March 6, 2008

Great post on migraines

As everyone here knows, Wilco and Jeff Tweedy are among my favorites. One reason, I think, is that Tweedy himself certainly appears to be an interesting and complex person. If you rent the dvd Sunken Treasure not only do you hear some great acoustic guitar work, but you get a glimpse into his personality.

I knew he had a problem with prescription drugs and knew that A Ghost is Born came out of much of that experience (just about my favorite song "Handshake Drugs" comes from that album) but didn't know much behind that. In this interesting NYT blog post, Tweedy explains his battle with migraines and panic attacks. Not only does it explain some of the songs on that album (read the post) but it is a great example of introspection and brutal self-honesty.

7 comments:

Leighton said...

I've never had migraines, but boy, is he ever right about panic attacks. My experience with panic disorder isn't nearly so bad as some of the sufferers in my family, though. I was able to escape Christianity relatively early, rather than subjecting myself to decades of guilt (and panic-inducing stress) because I couldn't pray it away. It's a hard line to walk, knowing that you have the power to make your situation better, without crushing yourself with guilt because it's not immediately perfect.

steves said...

I occasionally get migraines, but probably only 2 or 3 times a year. I take Imitrex and it helps most of the time.

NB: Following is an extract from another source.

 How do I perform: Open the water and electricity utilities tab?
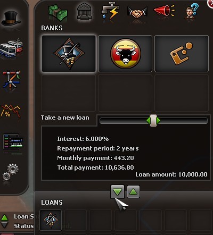[110, 11]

I have met a few Christians that are anti-medication, but they are certainly the minority around here and no worse than than the non-Christians that blame all sorts of things on 'untested' psychotropics and say we are all overmedicated.

I went to a chiropractor that had patients attend an information session. He used a good portion of that time to say that Ritalin, Paxil and Prozac were responsible for mass killings like Columbine. At that time, I had worked with hundreds of people that were able to function better thanks to those medications. I didn't go back.

Streak said...

Guilt can be a real bastard.

leighton said...

Where I grew up (Pacific Northwest), anti-med/anti-psychology Christians are probably not in the majority (they are dwarfed by the ones who don't know or care one way or the other), but when I was last current ten years ago, they were the only ones who seemed to be talking about it. For the time being they have negligible influence in the hospital and mental health systems, so it's not a huge social issue. It just sucks for people who were unwise enough to be born into the subculture.

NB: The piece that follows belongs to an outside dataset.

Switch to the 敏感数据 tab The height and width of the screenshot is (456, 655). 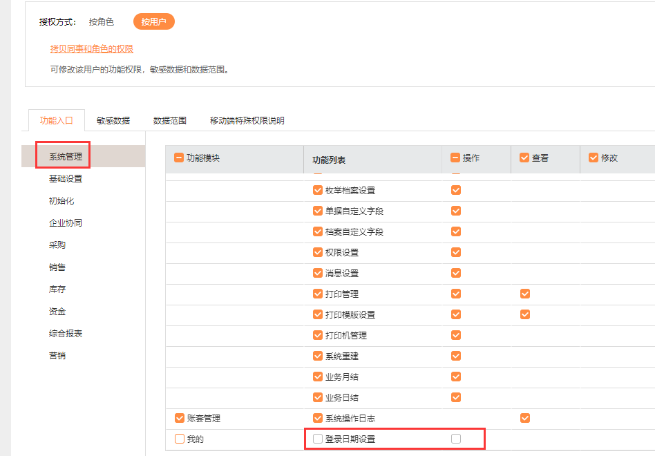tap(113, 120)
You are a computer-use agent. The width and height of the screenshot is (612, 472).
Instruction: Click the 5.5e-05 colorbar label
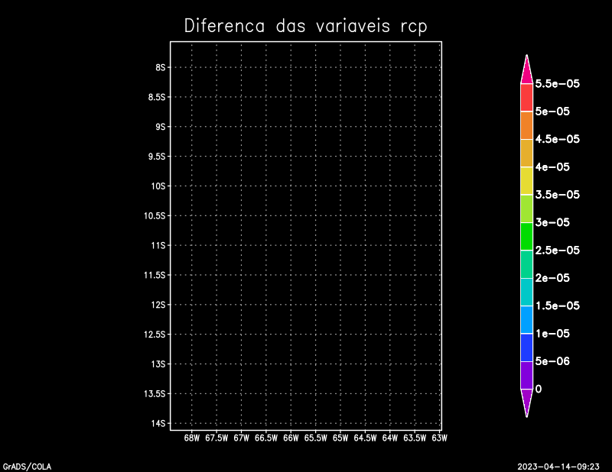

I know a couple of crazy anti-med nonreligious people who screwed up their kids pretty well, but that was just them; they didn't have the backing of a primary reference group who reinforced their misinformation and emotional abuse (or only opposed them silently, which amounts to the same thing). But I imagine that in the context of this issue, anti-med medical professionals (or pseudo-professionals) probably do cause more harm to people than quirky subcultures.

Streak said...

Leighton, I guess you are talking about religious people who don't believe in mental illness? They just believe that it is demons or can be prayed away or is just an issue of personal will?

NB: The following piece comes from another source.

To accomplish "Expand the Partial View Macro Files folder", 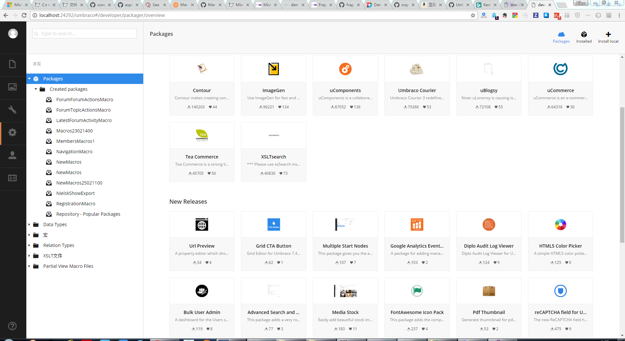I will tap(29, 266).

I have heard some talk about the mentally ill as if they are just making bad choices. And there is no doubt there is a segment of religious conservatism that is deeply suspicious of psychology. I believe that John Hagee himself said that alcoholism wasn't a disease, but a choice. All a person had to do was to put the cap back on the bottle.

steves said...

I worked in the mental health field for 10 years. Obviously, I don't follow the line of thinking that says mental illness is caused by demons. The only anti-med people I have 'met' have been on the internet. My church has a fair number of counselors, doctors, and biologists, so I don't get the anti-med sermons there.

Personally, I think the causes of mental illness are very complex and can vary from person to person. In other words, one person's depression may be situational and an anothers may be biological. As for alcoholism, I am reluctant to call it a disease in all cases. I am certainly not suggesting it is as simple as putting the cap back on the bottle, but the AA/disease model does not work for everyone and is not always very empowering for some people. I think the Rational Recovery process works very well for some.

leighton said...

I suspect that the number of Christian groups who are actually anti-medication are a small minority; I just happened to grow up in one. I've heard first- and second-hand a lot of reasons why such groups dislike modern psychology and medications, and the ostensible reasons are basically what you described, but the real issue seems to be that they don't like their members using non-churchy language to talk about their minds. It's more an issue of control than of having an epistemology that's incompatible with the real world.